Root crops, Needs assessment, Post-harvest systems, Research and Development, Shortcomings, Planning and implementation

Abstract

Resources for research and development activities are limited and, therefore, it is important to accurately target research work and technical interventions to the true needs and opportunities of farmers, processors, or traders. This paper details the use of needs-assessment techniques to assess the constraints and opportunities in post-harvest systems.
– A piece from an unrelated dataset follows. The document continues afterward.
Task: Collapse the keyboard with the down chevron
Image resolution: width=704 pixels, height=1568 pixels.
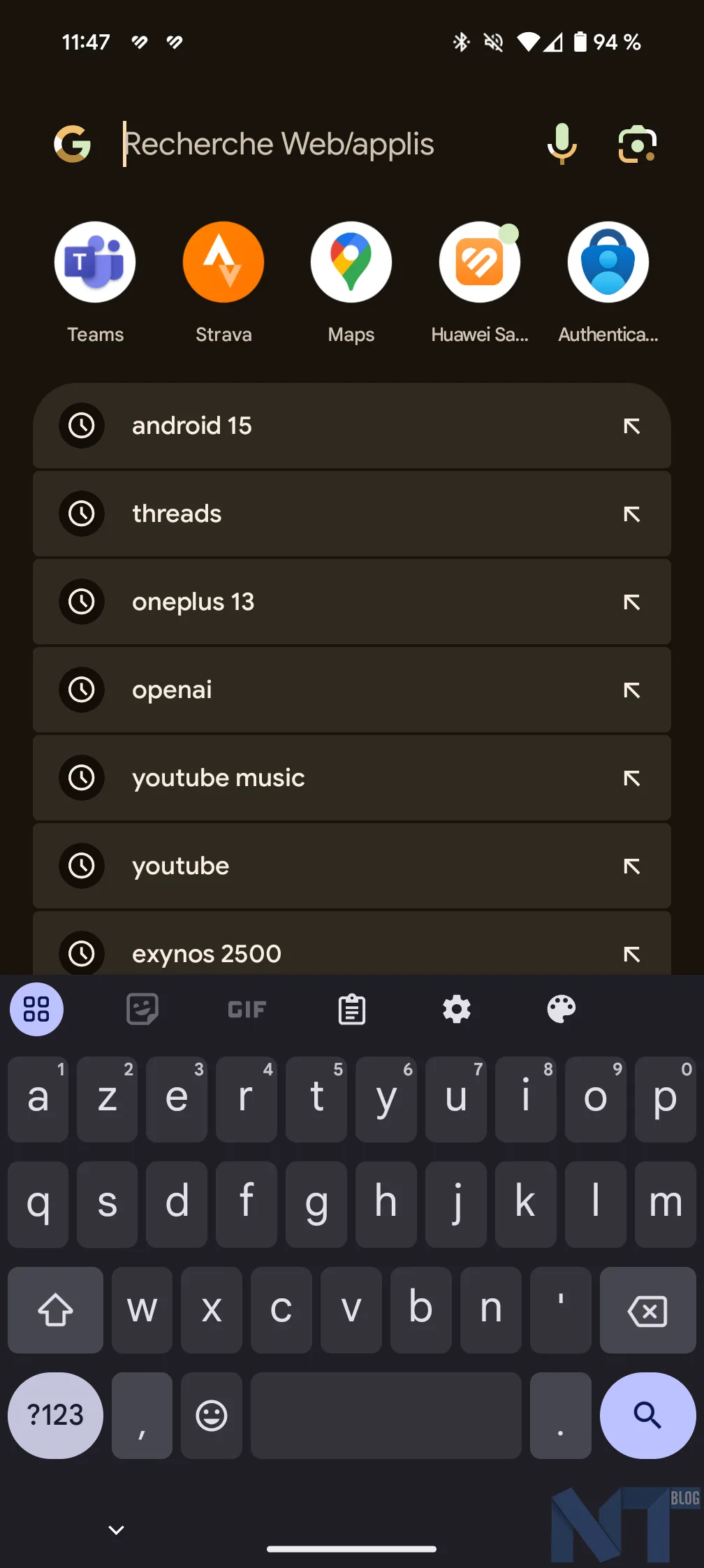Action: 117,1530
Two examples of needs-assessment studies and subsequent adaptive research and technology dissemination activities, are presented to demonstrate the use of needs assessment in the planning and implementation phases of the project cycle. The examples are taken from work in Tanzania and Uganda. Needs-assessment techniques have the potential to improve the relevance of post-harvest research and development and are recommended as part of a participatory approach to prioritising research, technology generation, and diffusion. The methods do, however, have their weaknesses and shortcomings and these are discussed.